** BEGIN Data to process **
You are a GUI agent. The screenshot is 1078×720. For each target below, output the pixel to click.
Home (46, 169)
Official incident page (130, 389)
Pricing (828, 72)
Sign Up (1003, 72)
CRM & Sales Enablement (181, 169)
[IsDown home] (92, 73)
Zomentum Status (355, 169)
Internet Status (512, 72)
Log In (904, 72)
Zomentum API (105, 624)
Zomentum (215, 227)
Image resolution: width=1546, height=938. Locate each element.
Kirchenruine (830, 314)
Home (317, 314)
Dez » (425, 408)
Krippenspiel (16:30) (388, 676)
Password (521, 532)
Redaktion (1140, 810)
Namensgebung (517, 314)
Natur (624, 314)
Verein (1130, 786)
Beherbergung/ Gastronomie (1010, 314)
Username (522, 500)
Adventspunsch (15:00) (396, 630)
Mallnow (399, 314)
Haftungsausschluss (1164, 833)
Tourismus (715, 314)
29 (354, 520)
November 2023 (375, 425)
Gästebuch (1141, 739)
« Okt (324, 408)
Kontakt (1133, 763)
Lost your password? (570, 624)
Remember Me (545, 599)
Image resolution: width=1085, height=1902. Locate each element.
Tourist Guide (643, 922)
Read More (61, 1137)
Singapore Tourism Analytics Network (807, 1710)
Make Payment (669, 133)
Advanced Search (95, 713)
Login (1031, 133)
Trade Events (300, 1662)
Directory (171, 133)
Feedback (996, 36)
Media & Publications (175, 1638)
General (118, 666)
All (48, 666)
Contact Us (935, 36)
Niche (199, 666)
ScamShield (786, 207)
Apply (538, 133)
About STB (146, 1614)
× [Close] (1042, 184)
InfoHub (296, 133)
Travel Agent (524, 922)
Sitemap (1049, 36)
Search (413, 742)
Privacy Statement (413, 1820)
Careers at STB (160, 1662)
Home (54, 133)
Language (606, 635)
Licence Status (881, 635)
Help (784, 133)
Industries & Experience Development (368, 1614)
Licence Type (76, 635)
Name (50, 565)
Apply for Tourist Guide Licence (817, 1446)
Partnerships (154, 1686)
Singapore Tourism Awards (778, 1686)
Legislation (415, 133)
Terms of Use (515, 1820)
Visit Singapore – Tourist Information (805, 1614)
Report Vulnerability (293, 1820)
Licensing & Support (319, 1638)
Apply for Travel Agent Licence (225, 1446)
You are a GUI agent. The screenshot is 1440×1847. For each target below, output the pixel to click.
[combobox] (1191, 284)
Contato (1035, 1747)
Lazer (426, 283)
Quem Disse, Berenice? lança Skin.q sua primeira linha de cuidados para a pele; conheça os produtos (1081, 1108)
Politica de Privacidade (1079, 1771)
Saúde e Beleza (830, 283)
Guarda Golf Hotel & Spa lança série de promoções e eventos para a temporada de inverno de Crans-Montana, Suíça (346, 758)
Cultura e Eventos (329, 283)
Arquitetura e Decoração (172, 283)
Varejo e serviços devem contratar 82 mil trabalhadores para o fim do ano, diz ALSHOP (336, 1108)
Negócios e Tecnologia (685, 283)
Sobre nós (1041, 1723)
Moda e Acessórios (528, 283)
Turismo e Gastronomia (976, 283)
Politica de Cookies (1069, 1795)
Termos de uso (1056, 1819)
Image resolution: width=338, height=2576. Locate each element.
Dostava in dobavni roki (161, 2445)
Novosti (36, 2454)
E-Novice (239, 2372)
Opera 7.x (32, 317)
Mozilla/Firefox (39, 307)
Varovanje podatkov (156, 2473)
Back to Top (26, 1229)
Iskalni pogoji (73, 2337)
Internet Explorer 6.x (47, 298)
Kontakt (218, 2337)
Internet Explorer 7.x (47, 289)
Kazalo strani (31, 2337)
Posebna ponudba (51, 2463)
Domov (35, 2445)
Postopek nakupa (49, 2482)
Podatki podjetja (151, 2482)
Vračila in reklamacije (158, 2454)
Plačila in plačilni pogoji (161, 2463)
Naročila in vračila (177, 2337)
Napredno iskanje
** END Data to process **
▶ [Exercise]:
Turn every one of the rows above into a numbered list, leaving out any blank lines.

▶ [Reply to the task]:
1. You are a GUI agent. The screenshot is 1078×720. For each target below, output the pixel to click.
2. Home (46, 169)
3. Official incident page (130, 389)
4. Pricing (828, 72)
5. Sign Up (1003, 72)
6. CRM & Sales Enablement (181, 169)
7. [IsDown home] (92, 73)
8. Zomentum Status (355, 169)
9. Internet Status (512, 72)
10. Log In (904, 72)
11. Zomentum API (105, 624)
12. Zomentum (215, 227)
13. Image resolution: width=1546, height=938. Locate each element.
14. Kirchenruine (830, 314)
15. Home (317, 314)
16. Dez » (425, 408)
17. Krippenspiel (16:30) (388, 676)
18. Password (521, 532)
19. Redaktion (1140, 810)
20. Namensgebung (517, 314)
21. Natur (624, 314)
22. Verein (1130, 786)
23. Beherbergung/ Gastronomie (1010, 314)
24. Username (522, 500)
25. Adventspunsch (15:00) (396, 630)
26. Mallnow (399, 314)
27. Haftungsausschluss (1164, 833)
28. Tourismus (715, 314)
29. 29 (354, 520)
30. November 2023 (375, 425)
31. Gästebuch (1141, 739)
32. « Okt (324, 408)
33. Kontakt (1133, 763)
34. Lost your password? (570, 624)
35. Remember Me (545, 599)
36. Image resolution: width=1085, height=1902. Locate each element.
37. Tourist Guide (643, 922)
38. Read More (61, 1137)
39. Singapore Tourism Analytics Network (807, 1710)
40. Make Payment (669, 133)
41. Advanced Search (95, 713)
42. Login (1031, 133)
43. Trade Events (300, 1662)
44. Directory (171, 133)
45. Feedback (996, 36)
46. Media & Publications (175, 1638)
47. General (118, 666)
48. All (48, 666)
49. Contact Us (935, 36)
50. Niche (199, 666)
51. ScamShield (786, 207)
52. Apply (538, 133)
53. About STB (146, 1614)
54. × [Close] (1042, 184)
55. InfoHub (296, 133)
56. Travel Agent (524, 922)
57. Sitemap (1049, 36)
58. Search (413, 742)
59. Privacy Statement (413, 1820)
60. Careers at STB (160, 1662)
61. Home (54, 133)
62. Language (606, 635)
63. Licence Status (881, 635)
64. Help (784, 133)
65. Industries & Experience Development (368, 1614)
66. Licence Type (76, 635)
67. Name (50, 565)
68. Apply for Tourist Guide Licence (817, 1446)
69. Partnerships (154, 1686)
70. Singapore Tourism Awards (778, 1686)
71. Legislation (415, 133)
72. Terms of Use (515, 1820)
73. Visit Singapore – Tourist Information (805, 1614)
74. Report Vulnerability (293, 1820)
75. Licensing & Support (319, 1638)
76. Apply for Travel Agent Licence (225, 1446)
77. You are a GUI agent. The screenshot is 1440×1847. For each target below, output the pixel to click.
78. [combobox] (1191, 284)
79. Contato (1035, 1747)
80. Lazer (426, 283)
81. Quem Disse, Berenice? lança Skin.q sua primeira linha de cuidados para a pele; conheça os produtos (1081, 1108)
82. Politica de Privacidade (1079, 1771)
83. Saúde e Beleza (830, 283)
84. Guarda Golf Hotel & Spa lança série de promoções e eventos para a temporada de inverno de Crans-Montana, Suíça (346, 758)
85. Cultura e Eventos (329, 283)
86. Arquitetura e Decoração (172, 283)
87. Varejo e serviços devem contratar 82 mil trabalhadores para o fim do ano, diz ALSHOP (336, 1108)
88. Negócios e Tecnologia (685, 283)
89. Sobre nós (1041, 1723)
90. Moda e Acessórios (528, 283)
91. Turismo e Gastronomia (976, 283)
92. Politica de Cookies (1069, 1795)
93. Termos de uso (1056, 1819)
94. Image resolution: width=338, height=2576. Locate each element.
95. Dostava in dobavni roki (161, 2445)
96. Novosti (36, 2454)
97. E-Novice (239, 2372)
98. Opera 7.x (32, 317)
99. Mozilla/Firefox (39, 307)
100. Varovanje podatkov (156, 2473)
101. Back to Top (26, 1229)
102. Iskalni pogoji (73, 2337)
103. Internet Explorer 6.x (47, 298)
104. Kontakt (218, 2337)
105. Internet Explorer 7.x (47, 289)
106. Kazalo strani (31, 2337)
107. Posebna ponudba (51, 2463)
108. Domov (35, 2445)
109. Postopek nakupa (49, 2482)
110. Podatki podjetja (151, 2482)
111. Vračila in reklamacije (158, 2454)
112. Plačila in plačilni pogoji (161, 2463)
113. Naročila in vračila (177, 2337)
114. Napredno iskanje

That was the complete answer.